We're talking fully realized 3D characters conjured before you in real
time, lovingly crafted by the world's premiere interactive artists. It's
no coincidence that the NVIDIA GeForce is their preferred platform—and
once you see the new generation GPU in action, you won't accept anything
less.
The
real world is filled with dramatic contrasts between lights, shadows and
colors, from the brightest, harshest white to the deepest, darkest black.
For any game world to convincingly depict a 3D environment, it needs to
simulate this seemingly infinite range in a decidedly finite space. With
each added "bit" of light or color information afforded a game,
the quality and accuracy of the resulting image grow exponentially. 32-bit
color only gives each of the red, green, blue and alpha channels 256 choices.

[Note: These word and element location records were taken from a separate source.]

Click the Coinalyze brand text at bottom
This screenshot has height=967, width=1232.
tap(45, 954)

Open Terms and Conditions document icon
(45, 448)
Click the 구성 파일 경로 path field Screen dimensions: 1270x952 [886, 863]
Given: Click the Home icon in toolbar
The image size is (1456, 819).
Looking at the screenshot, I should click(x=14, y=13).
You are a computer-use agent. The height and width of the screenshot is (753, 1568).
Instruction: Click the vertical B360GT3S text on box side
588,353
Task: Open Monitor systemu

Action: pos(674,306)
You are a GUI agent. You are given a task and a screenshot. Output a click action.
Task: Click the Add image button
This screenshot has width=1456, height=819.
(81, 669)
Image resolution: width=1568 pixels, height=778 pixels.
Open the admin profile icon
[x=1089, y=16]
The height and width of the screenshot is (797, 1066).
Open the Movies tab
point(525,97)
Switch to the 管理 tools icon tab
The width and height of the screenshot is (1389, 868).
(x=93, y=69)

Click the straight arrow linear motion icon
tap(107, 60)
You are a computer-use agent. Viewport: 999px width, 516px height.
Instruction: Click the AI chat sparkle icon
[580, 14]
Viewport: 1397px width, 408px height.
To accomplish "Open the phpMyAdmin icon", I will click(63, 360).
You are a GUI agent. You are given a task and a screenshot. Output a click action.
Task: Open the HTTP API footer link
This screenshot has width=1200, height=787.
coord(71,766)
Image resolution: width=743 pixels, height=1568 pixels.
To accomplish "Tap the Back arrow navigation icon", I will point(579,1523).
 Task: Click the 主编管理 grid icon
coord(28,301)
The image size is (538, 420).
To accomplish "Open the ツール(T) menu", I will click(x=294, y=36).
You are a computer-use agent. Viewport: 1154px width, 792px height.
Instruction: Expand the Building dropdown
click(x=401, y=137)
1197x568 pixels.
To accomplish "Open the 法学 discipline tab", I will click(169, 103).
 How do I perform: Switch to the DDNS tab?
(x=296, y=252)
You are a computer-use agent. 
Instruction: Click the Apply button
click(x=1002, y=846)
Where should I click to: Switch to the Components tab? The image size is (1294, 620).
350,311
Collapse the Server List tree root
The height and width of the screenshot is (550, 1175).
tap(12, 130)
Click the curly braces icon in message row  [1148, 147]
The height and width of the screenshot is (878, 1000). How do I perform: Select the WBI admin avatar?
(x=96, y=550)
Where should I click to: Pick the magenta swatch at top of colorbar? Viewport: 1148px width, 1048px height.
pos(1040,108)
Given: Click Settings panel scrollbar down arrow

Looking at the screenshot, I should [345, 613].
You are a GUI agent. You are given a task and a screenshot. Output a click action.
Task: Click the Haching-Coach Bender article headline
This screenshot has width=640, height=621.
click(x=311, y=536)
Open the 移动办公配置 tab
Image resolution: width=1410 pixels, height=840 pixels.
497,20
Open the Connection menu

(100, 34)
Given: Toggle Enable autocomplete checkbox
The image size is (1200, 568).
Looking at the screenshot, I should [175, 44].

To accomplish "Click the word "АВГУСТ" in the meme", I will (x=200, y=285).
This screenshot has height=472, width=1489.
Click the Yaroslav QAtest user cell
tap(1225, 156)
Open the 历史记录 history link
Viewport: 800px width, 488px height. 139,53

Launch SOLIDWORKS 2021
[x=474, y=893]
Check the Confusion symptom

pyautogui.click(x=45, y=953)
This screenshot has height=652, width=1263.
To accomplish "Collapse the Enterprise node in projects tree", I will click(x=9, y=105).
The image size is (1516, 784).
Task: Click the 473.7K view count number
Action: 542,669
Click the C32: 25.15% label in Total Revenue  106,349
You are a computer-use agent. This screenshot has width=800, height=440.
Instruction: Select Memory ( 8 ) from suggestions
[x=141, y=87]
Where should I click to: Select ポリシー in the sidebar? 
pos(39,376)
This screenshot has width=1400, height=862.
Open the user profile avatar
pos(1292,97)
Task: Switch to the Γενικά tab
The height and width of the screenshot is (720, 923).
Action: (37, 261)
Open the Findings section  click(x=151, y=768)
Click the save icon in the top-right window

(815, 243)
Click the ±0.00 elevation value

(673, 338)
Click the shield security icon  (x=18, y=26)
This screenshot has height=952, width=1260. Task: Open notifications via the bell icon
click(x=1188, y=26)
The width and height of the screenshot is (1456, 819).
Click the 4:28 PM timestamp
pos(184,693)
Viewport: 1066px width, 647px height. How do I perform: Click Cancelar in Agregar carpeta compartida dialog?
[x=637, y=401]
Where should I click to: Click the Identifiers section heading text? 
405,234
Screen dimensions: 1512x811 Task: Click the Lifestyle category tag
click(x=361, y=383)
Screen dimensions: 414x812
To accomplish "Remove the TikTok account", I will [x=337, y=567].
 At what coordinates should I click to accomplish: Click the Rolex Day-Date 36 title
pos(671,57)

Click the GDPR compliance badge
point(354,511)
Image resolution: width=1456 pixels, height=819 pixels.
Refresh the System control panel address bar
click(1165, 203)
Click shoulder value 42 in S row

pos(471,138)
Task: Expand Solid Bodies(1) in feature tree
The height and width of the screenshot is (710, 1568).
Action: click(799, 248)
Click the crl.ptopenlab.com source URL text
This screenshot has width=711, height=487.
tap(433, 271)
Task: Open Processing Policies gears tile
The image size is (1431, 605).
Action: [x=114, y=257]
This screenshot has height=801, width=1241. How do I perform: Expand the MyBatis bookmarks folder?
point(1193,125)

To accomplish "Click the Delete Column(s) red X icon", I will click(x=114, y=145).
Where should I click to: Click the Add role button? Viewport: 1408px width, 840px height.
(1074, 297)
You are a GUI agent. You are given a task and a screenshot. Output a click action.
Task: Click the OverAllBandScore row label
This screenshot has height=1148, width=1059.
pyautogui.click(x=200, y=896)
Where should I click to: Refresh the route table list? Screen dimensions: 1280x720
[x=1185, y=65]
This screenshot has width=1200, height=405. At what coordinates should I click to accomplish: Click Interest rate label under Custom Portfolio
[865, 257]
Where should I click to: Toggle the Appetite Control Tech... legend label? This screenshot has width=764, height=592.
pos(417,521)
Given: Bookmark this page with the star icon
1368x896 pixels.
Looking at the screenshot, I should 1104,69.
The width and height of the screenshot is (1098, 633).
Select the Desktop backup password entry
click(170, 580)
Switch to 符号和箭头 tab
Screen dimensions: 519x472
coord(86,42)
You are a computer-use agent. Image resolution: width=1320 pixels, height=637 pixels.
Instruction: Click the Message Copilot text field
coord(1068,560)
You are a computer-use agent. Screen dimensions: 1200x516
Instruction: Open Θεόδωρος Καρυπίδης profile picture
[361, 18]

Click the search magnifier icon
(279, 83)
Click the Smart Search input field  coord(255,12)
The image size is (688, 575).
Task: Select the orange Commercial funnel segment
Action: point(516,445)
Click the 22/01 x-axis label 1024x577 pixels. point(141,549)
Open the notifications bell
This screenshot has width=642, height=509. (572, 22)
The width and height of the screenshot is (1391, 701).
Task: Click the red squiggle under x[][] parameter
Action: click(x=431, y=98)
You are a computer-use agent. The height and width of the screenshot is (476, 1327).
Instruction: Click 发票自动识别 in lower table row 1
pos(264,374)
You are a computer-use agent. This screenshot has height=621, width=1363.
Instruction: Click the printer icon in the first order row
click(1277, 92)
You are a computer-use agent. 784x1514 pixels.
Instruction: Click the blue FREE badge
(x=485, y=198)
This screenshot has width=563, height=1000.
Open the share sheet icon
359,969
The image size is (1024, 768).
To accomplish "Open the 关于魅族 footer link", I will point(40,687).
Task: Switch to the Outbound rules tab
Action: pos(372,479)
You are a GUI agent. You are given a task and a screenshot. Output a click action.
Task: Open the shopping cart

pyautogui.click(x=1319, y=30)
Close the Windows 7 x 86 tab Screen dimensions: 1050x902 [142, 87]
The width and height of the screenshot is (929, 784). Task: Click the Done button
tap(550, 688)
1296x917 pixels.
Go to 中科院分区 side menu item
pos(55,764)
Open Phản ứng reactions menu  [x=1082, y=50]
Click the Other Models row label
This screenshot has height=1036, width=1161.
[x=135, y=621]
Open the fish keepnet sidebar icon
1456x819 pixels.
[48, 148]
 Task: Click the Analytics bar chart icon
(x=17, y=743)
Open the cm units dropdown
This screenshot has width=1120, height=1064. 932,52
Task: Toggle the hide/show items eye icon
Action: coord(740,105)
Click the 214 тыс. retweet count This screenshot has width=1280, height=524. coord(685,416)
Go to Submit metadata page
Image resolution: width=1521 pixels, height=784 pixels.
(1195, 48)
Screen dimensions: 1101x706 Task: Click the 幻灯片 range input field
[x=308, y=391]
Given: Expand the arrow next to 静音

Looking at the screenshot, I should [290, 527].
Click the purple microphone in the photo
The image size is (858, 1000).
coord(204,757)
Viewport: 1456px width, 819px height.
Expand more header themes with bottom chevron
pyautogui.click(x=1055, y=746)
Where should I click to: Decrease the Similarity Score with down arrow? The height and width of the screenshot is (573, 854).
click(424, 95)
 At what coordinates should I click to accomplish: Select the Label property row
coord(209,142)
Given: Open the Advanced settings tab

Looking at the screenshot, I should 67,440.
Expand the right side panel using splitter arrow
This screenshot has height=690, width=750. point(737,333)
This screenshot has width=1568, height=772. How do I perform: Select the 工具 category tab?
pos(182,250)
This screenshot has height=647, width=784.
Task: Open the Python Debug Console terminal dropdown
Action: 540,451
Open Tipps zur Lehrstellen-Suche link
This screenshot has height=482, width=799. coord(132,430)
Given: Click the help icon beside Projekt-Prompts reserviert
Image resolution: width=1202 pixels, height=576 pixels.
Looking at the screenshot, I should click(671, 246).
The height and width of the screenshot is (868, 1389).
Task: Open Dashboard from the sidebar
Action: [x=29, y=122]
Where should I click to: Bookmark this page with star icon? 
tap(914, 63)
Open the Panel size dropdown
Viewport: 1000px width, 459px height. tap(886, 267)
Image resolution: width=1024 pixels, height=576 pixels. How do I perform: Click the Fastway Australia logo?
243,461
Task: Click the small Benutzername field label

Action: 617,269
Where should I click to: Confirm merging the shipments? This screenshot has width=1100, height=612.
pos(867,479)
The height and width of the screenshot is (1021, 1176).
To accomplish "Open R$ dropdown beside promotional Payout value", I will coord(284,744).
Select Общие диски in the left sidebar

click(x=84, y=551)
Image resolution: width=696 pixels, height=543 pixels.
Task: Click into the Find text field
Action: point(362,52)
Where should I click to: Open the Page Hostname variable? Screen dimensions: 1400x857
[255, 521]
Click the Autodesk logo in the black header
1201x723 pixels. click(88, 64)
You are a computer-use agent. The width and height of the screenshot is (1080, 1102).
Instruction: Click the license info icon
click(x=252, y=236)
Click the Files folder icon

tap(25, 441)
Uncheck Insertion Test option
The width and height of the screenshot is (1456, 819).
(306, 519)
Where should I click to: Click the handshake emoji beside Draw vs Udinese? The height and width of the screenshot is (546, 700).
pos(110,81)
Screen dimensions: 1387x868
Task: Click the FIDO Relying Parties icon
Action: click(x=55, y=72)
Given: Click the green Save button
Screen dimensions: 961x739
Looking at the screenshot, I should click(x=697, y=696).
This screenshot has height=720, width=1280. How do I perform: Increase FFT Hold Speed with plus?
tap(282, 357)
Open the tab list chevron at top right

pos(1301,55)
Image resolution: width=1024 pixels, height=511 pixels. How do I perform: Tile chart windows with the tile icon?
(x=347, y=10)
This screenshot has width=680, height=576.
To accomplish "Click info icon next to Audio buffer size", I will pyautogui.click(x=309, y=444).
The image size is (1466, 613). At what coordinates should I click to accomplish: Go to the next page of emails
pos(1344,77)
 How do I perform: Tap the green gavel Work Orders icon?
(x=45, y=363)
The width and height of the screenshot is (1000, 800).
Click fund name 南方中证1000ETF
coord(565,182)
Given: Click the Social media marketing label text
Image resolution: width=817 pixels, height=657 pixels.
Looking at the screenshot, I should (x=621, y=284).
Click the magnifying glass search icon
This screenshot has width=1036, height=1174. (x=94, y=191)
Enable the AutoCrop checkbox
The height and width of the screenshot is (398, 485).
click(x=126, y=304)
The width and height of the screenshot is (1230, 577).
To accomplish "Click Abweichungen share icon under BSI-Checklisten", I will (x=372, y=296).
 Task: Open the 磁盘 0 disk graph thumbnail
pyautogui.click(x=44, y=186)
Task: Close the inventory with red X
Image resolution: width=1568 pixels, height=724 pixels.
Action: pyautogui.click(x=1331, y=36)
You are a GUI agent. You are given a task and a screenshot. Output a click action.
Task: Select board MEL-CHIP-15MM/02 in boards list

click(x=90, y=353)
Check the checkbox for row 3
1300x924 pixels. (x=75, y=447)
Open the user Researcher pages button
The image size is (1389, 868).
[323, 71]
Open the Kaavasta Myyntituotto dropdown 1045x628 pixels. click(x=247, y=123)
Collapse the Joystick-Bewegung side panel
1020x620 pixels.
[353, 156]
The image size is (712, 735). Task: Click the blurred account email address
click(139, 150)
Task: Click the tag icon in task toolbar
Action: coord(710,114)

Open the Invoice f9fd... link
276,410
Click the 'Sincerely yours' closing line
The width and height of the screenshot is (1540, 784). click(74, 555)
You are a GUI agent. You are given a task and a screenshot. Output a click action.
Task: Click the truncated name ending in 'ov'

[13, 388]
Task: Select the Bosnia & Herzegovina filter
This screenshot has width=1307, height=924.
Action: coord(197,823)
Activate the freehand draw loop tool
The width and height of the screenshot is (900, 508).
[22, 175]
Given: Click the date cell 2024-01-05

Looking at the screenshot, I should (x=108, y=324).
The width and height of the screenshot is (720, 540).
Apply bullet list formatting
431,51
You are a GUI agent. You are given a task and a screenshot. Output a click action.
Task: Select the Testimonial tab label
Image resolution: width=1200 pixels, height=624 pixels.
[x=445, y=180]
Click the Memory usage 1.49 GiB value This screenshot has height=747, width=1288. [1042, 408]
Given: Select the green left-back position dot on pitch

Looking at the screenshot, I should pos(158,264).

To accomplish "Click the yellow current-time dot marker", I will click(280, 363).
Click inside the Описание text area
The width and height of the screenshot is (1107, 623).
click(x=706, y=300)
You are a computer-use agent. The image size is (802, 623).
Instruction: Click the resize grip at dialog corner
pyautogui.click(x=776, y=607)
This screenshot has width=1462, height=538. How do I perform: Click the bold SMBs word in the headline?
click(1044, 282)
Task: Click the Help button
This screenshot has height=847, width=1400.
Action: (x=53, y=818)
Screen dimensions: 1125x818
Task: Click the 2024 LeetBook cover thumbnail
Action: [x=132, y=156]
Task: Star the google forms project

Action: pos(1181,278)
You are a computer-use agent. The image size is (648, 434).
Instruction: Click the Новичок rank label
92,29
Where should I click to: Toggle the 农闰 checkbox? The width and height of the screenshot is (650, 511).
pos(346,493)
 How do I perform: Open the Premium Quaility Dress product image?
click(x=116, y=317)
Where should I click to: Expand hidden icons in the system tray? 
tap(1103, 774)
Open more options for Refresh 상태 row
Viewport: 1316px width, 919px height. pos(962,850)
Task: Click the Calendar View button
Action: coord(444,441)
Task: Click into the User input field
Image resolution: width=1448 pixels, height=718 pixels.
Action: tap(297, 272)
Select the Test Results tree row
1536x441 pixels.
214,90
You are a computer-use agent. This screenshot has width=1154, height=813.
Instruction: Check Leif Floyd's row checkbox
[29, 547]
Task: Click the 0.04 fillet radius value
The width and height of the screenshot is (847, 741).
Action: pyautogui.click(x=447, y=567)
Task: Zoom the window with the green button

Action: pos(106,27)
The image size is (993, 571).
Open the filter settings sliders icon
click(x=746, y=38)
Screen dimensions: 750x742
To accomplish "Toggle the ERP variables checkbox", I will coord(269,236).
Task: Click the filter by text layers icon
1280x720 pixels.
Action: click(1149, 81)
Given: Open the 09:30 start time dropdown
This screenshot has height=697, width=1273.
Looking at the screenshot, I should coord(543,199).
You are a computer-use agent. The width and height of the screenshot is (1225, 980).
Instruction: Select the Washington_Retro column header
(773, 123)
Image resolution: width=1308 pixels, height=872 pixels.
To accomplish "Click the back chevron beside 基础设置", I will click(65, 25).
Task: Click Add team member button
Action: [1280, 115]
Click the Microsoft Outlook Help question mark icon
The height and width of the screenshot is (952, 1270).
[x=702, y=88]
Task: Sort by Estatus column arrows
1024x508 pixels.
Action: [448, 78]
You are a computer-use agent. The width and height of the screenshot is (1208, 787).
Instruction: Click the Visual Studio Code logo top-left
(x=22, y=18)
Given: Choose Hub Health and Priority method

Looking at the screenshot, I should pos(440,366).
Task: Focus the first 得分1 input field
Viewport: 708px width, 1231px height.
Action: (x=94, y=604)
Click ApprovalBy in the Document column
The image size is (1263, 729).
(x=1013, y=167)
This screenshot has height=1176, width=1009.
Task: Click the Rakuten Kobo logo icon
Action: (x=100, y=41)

128-bit color provides the developer with literally millions of choices
for each channel. For film-quality real-time animated visuals, there's
simply no substitute. The GeForce FX delivers this demanding level of
excellence in real time.
Each and
every pixel drawn to your screen goes through many intense mathematical
computations to determine its color and brightness. Other chips fail to
maintain a full 128 bits of detailed information throughout the graphics
pipeline; as a result, "rounding errors" result. This can—and
does—result in positive values when a negative is correct, or a
zero when a very small value is called for. By the time the multitude
of calculations is performed and the image displayed on your screen, these
errors accumulate to the point where not only is the resulting image unconvincing,
it's downright disappointing.
Put
simply, lack of precision is what causes lackluster picture quality in
even the most professionally produced games. All the affecting beauty
of the Grand Canyon is lost if seen through filthy, scratched sunglasses,
and even the best games suffer a similar fate when forced through hardware
that tolerates mistakes in its most basic operations. Without sufficient
data, bump maps, created to bring more realism to the surface of 3D objects,
develop moiré patterns, destroying the illusion. Rippling water,
intended to reflect and refract the game environment, develops distracting
and unnatural "checkering" eyesores. With the GeForce FX, there's
no need to tolerate these blemishes.